Finding Light on the Ride: A Comeback Story

The tricky thing about hitting bottom is knowing when you’ve done it. Making his way to his usual bus stop, Jon Perry slipped on an icy sidewalk and grabbed for a garbage can to break his fall. That might have worked, except Jon weighed about 280 pounds and the force snapped his upper arm in five places. It hadn’t helped that he’d been drinking.

The day Jon was about to be wheeled into surgery on his arm he confessed to recent heavy drinking, and the surgery was cancelled. It had all the elements of hitting bottom: his arm would heal painfully and never be the same. But a year later, Jon was in the hospital again. Battling alcohol addiction and weighing 400 pounds, Jon was told if his kidneys didn’t start working in a few hours they could fail permanently. Here, finally, was bottom.

Jon Perry

Jon Perry, who once rode for Benaroya Research Institute’s bicycle team.

Jon’s kidneys did start working that night, but something had changed. “I had faced my mortality and here was another chance,” says Jon. “Something made me want to seize the opportunity.”

Maybe what kicked in that night was Jon’s muscle memory for facing challenges. He’d been a two-time Ironman triathlon finisher and competitive bike racer; one season riding to a state championship. That’s when the drinking slowly started. The more he drank the better he got at hiding it. But he couldn’t hide the toll it took on his spirit, swamping it in alcohol. Beyond exhausted, Jon fired his coach, kept drinking and his weight ballooned.

Jon’s choice to get better that night in the hospital might have flown away, but he had the benefit of community. Jon’s south Seattle loft is in a building designated for artists, who all applied and moved in at the same time. Jon gave his TV away and recommitted to his music, playing bass guitar and drums, and adding a passion he’d put aside: singing.

“It’s inspiring to be in this community, one I helped build,” says Jon. “It was a huge part of my recovery.”

Getting back to work and doing what he loved, Jon’s recovery leapt forward. Working long hours on his feet as a cook helped the pounds fall off, as did giving up alcohol – not so much as a drop, Jon says. Soon he could ride his bike to work; he kept feeling better and continued to lose weight.

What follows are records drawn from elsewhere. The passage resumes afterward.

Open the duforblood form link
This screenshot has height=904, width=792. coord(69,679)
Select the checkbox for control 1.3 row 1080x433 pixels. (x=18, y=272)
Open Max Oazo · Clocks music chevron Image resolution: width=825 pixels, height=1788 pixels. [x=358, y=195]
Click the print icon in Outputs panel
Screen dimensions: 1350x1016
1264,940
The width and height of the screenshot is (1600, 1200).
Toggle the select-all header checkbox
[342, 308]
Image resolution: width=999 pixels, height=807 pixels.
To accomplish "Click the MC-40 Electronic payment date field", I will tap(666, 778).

Jim, Jon’s stepfather, witnessed Jon’s incredible transformation and was moved to help. It would be the last gift to his stepson: Jim had terminal lung cancer.

“We sat on the edge of his hospital bed and he said, ‘I want to do this for you, when you’re ready,’” remembers Jon. Jim was offering to pay for a big surgery – a body contouring procedure that would tighten the loose skin around Jon’s abdomen, the result of his significant weight loss. “He said it was to finish off what I had accomplished,” says Jon. “He believed in me.”

Several months after Jim passed away, Jon underwent a circumferential lower body lift at Virginia Mason – an extensive surgery to lift and reshape the front and back areas of the torso, removing excess tissue. Plastic and reconstructive surgeon James Schlenker, MD, says Jon’s strong motivation to be active again made him an ideal candidate for an operation with life-changing potential.

“Often people who lose a lot of weight don’t anticipate the impact of having loose skin, and there are many types of procedures available,” says Dr. Schlenker. “The lower body lift is a less common and more involved operation than abdominoplasty, but results can be dramatic for the right patient. The surgery had great benefits for Jon, helping him continue doing everything he enjoyed.”

Jon was buoyed by Dr. Schlenker’s enthusiasm for the surgery’s possibilities, and for his gentleness and knowledge. Recovery took all the weeks prescribed, but for Jon it’s been nothing short of transformative. These days you’ll still find him on a bicycle – at a leaner 175 pounds, reminiscent of his bicycle club days. And who knows? His next race may be just around the bend.

“It’s been a monumental time for me,” says Jon. “Life is rich. I have so many things and I’m incredibly grateful. I like to say there is light where we’re traveling.”